It's possible, of course, to sniff out similar themes among the films at this year's NYFF. But what blows my mind in the fest's early days are not the similarities among films, but the gulfs; the elasticity of a medium that embraces works that face in opposite directions and speak separate cinematic languages.
Married Life by
Ira Sachs and
The Diving Bell and the Butterfly by
Julian Schnabel could have been beamed in from different planets. The first is a sharp edged sort-of comedy set in the '40s; the second an impressionistic wash of images from the P.O.V. of a stroke victim, and a valentine to the fimmaker's art.
Perhaps the best thing about "Married Life" are the opening credits, a collage of 40's suburbaniana that jitters about and collapses to the sound of
Doris Day singing
I Can't Promise You Anything but Love.
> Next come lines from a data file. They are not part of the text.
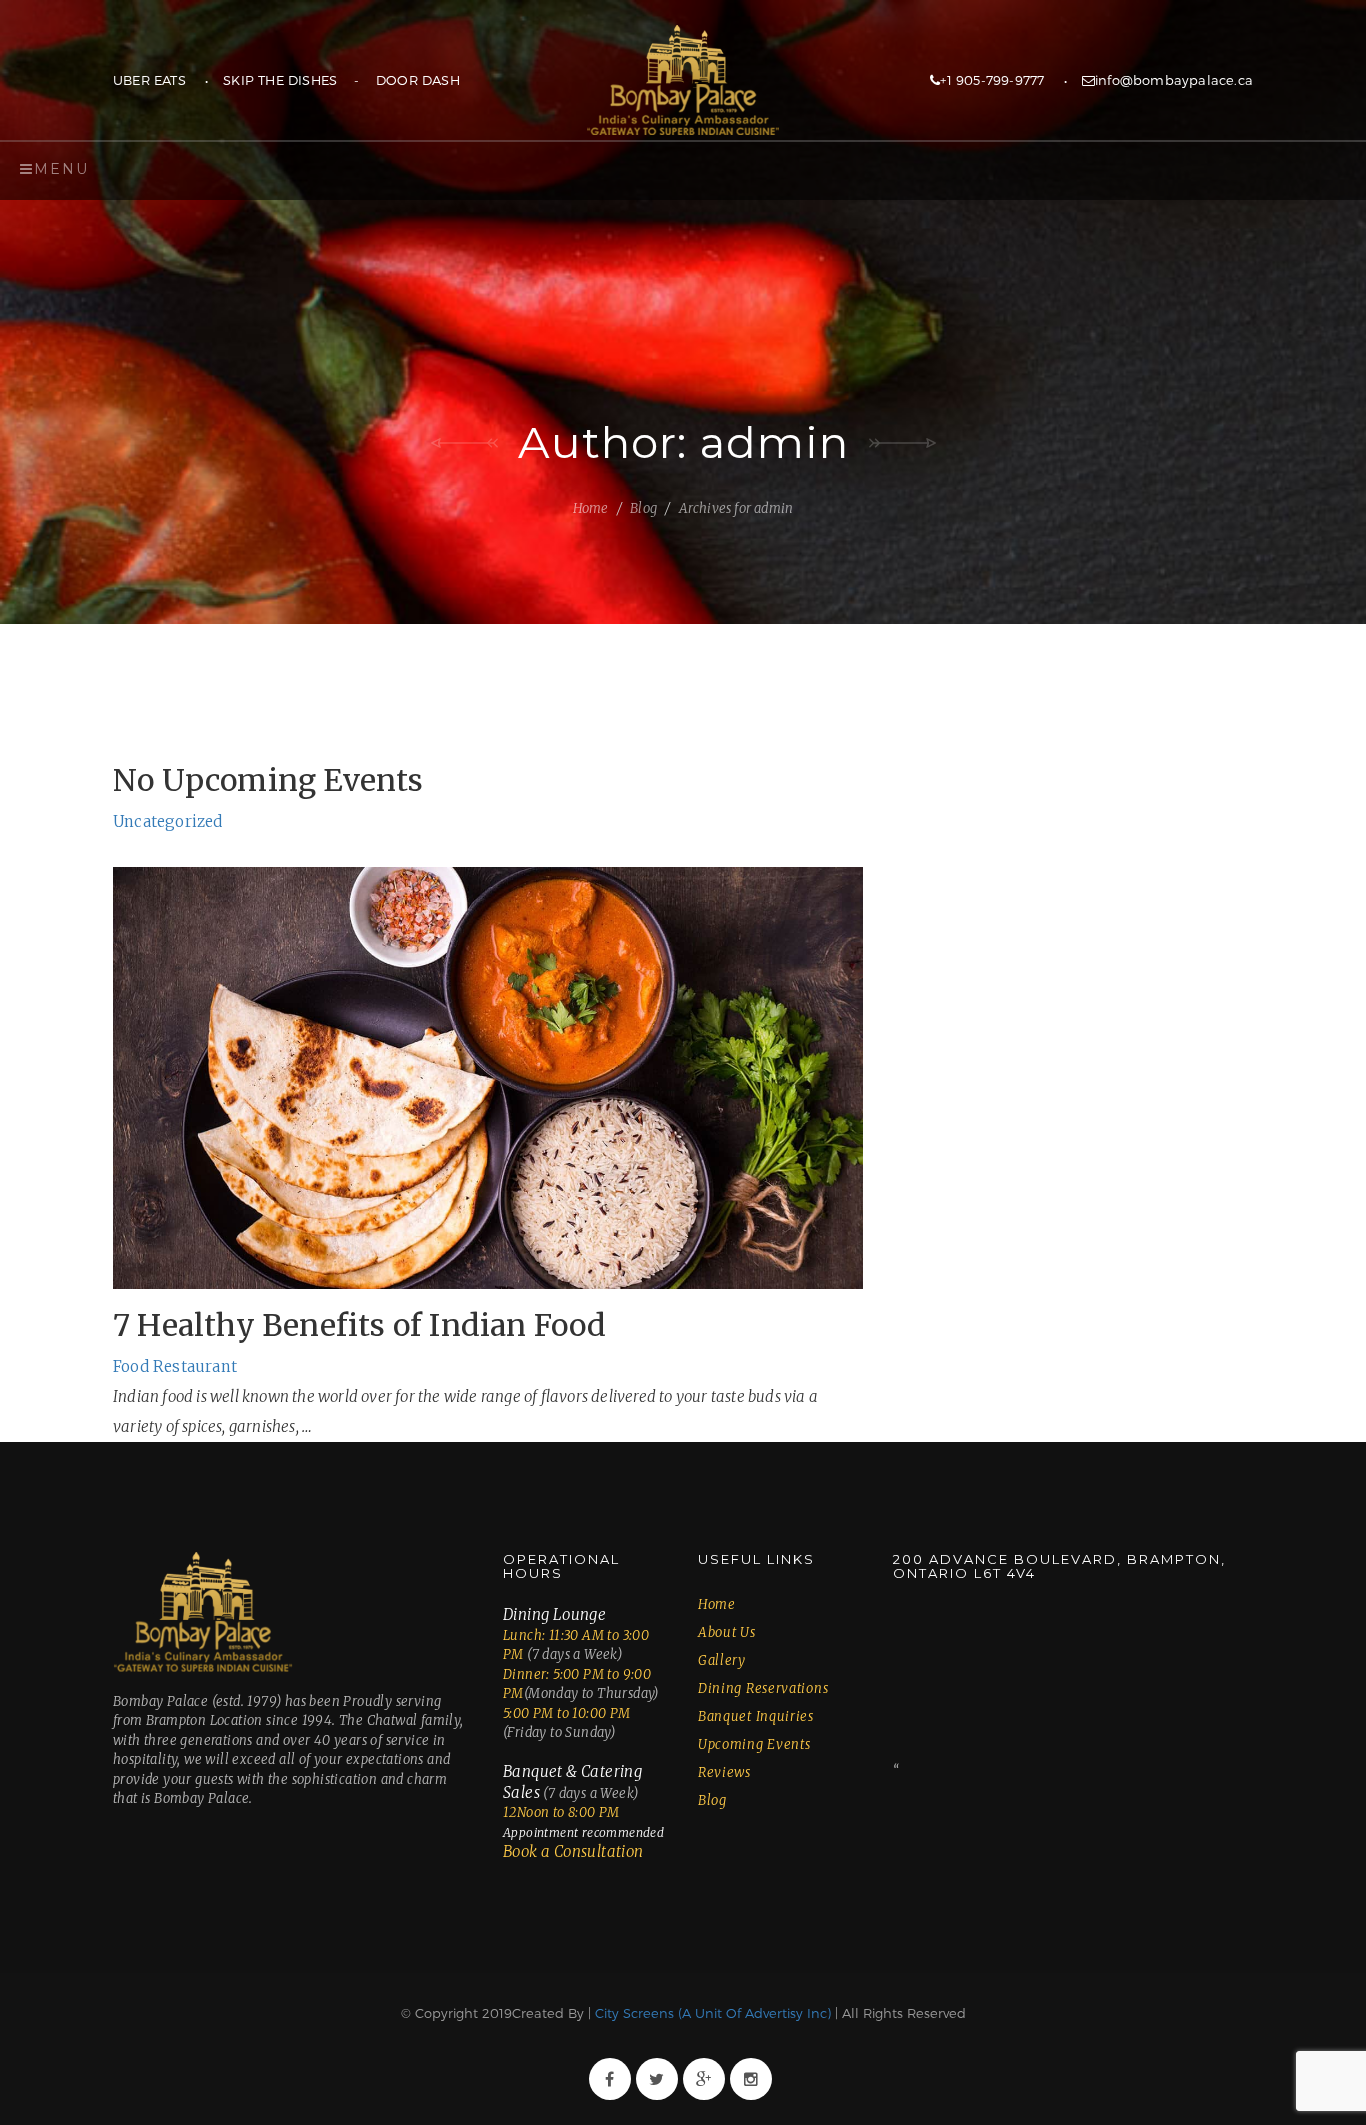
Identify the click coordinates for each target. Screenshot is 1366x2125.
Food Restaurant (175, 1366)
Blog (643, 508)
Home (591, 508)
Based on a Brit potboiler, it's s a four-hander about Harry (
Chris Cooper) who's fallen for Kay (delectable
Rachel MacAdam as a platinum blonde), and decides to kill his wife
Patricia Clarkson to spare her the miseries of a divorce. Meanwhile Harry's best buddy
Pierce Brosnan decides to scoop up Kay for himself, friendship be damned; and wifey, unbeknownst to Harry, is no slouch in the adultery game.
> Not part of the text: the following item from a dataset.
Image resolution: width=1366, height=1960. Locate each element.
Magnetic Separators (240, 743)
This snarky roundelay is a layer cake of homages – to
Sirk,
Fassbinder,
Hitchcock, to name a few – but it never quite settles into a tone of its own. Sachs works at such a remove from his material that the film seems a parody of a parody. We're breathing very thin air indeed.
At the press screening, Sachs appeared for the post Q & A . It's risky to stay for the Q & A, because if the filmmaker is a really nice guy, like Sachs, and you didn't love the film, you feel like a jerk. I started thinking, So the film's not perfect. Why must the damn thing – or a novel or play, for that matter -- be perfect anyway? So long as it works on 7 out of 10 levels. Perfect is a closed circle, deathly.
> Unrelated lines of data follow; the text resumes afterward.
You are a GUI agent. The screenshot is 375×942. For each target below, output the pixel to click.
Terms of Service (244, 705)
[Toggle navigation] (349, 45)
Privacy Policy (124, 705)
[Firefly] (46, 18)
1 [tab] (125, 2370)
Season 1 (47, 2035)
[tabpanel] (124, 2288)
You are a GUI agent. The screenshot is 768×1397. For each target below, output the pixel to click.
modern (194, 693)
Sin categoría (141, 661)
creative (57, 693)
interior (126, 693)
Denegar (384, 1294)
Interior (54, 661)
Have you ever noticed how slavishly critic-dependent New Yorkers have become? I hope they don't deprive themselves of
Ang Lee's masterful, risk-taking
Lust, Caution because – are you ready? it
got dumped on by the N.Y. Times. What's gotten lost in the shuffle, even among sophisticates, is individual taste. Everything's gotta be pre-certified. Which reminds me of
Copenhagen some seasons back, the hot ticket play by
Michael Frayn. Guess no one warned the culturati that Frayn assumed a knowledge of quantum mechanics for dummies, or at least basic science literacy, sadly lacking in many of us (don't look at
me, no science requirement at Sarah Lawrence). When the lights came up after the first act curtain, the sight of ¾ of the orchestra startling awake or out cold was something to behold.
Note re the Schnabel: Must remember to ask
Michael Moore if all the disabled are treated so handsomely in France, or just the well connected ones.
Quote of the day:
James Schamus at the opening night party, praising "Lust, Caution" as "our very first two-and-a-half hour Chinese porn movie."